Published by: Eidos Interactive
Developed by: Rocksteady Studios
The funny thing is, is that last year when “Batman: Arkham Asylum” came out I was playing “Marvel: Ultimate Alliance 2”, and while MUA2 is average at best, Batman AA is a down right video game masterpiece. Rocksteady Studios has made the greatest video game ever based on a comic book character. Yes, it’s even better than “Wolverine: Origins”.
Some have called this game “Bioshock Batman” because the feeling and mood of Arkham Asylum as you wander around as The Dark Knight closely resembles that of Rapture, but this is only a testament to the immersion the gamer experiences. You will really feel like Batman playing this game, whether you’re taking out 20 thugs in a combo filled slugfest or attacking from the shadows like an invisible predator. While I never mastered the skull crushing combos of the game’s combat system, I wasn’t bothered by it because its very easy to pick-up and execute. However, this doesn’t mean you’re just mashing buttons because you need to be dedicated and quite skillful in order to excel at it. I, on the other hand felt alive as Batman by performing the stealth moves in the game. To me nothing defines Batman more than a silent takedown, especially an inverted takedown.
There are also tons of riddles for Gotham’s favorite detective to solve which helps break-up the pacing of the game. And there are gadgets. “Where does he get those wonderful toys?” You’ll have Batman’s whole utility belt at your disposal giving this action filled game even more depth. There are literally thousands and thousands of ways to take out the goons and crazies of Arkham.

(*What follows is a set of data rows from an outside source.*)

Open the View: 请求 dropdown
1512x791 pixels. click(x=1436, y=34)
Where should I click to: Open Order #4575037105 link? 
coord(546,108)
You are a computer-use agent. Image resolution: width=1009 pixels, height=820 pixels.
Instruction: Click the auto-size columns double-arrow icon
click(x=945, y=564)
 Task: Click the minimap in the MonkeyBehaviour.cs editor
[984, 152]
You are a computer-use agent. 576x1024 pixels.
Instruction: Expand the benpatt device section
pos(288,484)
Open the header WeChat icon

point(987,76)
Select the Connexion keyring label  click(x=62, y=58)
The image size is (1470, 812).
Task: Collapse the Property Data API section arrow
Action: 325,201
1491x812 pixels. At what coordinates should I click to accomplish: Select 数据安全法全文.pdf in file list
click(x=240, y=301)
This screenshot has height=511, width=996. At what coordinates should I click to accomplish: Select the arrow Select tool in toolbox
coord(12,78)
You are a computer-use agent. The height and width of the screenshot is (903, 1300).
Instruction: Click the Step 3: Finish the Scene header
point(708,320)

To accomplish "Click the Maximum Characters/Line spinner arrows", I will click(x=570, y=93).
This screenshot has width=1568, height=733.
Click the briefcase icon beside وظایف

Technically speaking “Batman: Arkham Asylum” is also one of the most finely polished titles in years. The sound and voice-acting are just ridiculous. Mark Hamill might actually go down in history better known as the voice of The Joker than as Luke Skywalker. His performance in this game outshines the live action performance of Heath Ledger. The visuals for the game are incredible, very detailed environments add to the over-all creepiness and little things like the tearing of Batman’s cape and suit are unique and cool. There is also a “Detective Mode” much similar to Wolverine’s “Feral Sense” in his game that adds an extra dimension that comes in handy when trying to solve puzzles or eliminate a room full of bad guys.
The music in “Arkham Asylum” is on par with anything from the cinema and captures the mood perfectly. The story is well written and the weaving of Batman’s multiple villains in and out of the plot is done without feeling forced. Whether its a showdown with Bane, a trip with The Scarecrow or the end battle with The Joker, “Batman: Arkham Asylum” features Bob Kane’s iconic hero at the top of his game and provides a universe of pleasure for comic and video game fans everywhere.